→ **PROBLEM STATEMENT**: Restate the data word for word and leave the images out.
[Opening MATERIAL TO PROCESS section]
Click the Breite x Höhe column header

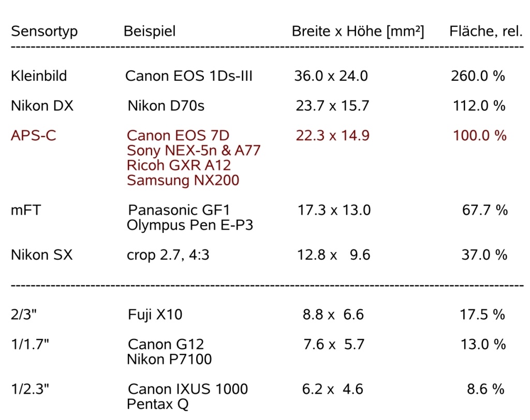pos(358,31)
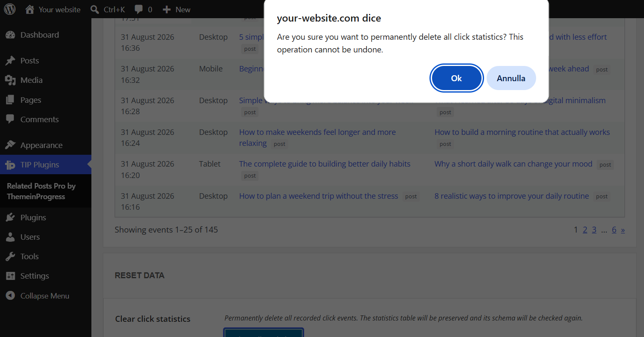The width and height of the screenshot is (644, 337).
Task: Open "The complete guide to building better daily habits"
Action: [x=325, y=164]
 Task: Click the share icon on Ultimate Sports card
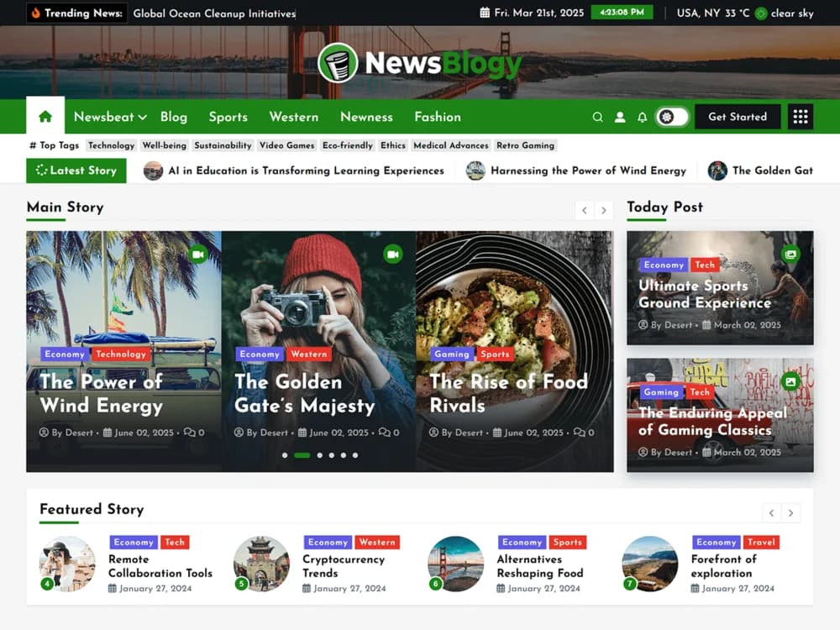point(790,253)
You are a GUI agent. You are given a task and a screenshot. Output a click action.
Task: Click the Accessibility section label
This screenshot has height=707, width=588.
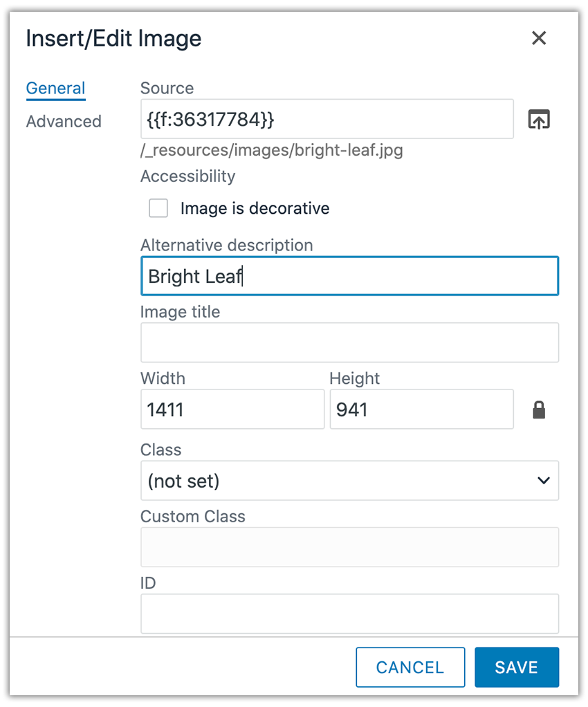(x=187, y=176)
[Closing MATERIAL TO PROCESS section]
→ **EXERCISE SOLUTION**:
Click the Breite x Höhe column header

pos(358,31)
The width and height of the screenshot is (644, 337).
Task: Open "The complete guide to building better daily habits"
Action: [x=325, y=164]
 Task: Click the share icon on Ultimate Sports card
point(790,253)
You are a GUI agent. You are given a task and a screenshot. Output a click action.
Task: Click the Accessibility section label
This screenshot has height=707, width=588.
(x=187, y=176)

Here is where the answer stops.